_RECORDS_
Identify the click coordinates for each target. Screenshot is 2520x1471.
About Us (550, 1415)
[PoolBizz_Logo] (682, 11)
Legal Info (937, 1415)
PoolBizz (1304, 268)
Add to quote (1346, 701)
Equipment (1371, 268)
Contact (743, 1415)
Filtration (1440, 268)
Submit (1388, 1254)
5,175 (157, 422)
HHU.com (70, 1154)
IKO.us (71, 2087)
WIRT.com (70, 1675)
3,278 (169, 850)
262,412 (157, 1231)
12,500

_ASSIGNMENT_
Return word for word the line with "Filtration (1440, 268)" and every line after it through the end of the records above.

_RESPONSE BELOW_
Filtration (1440, 268)
Submit (1388, 1254)
5,175 (157, 422)
HHU.com (70, 1154)
IKO.us (71, 2087)
WIRT.com (70, 1675)
3,278 (169, 850)
262,412 (157, 1231)
12,500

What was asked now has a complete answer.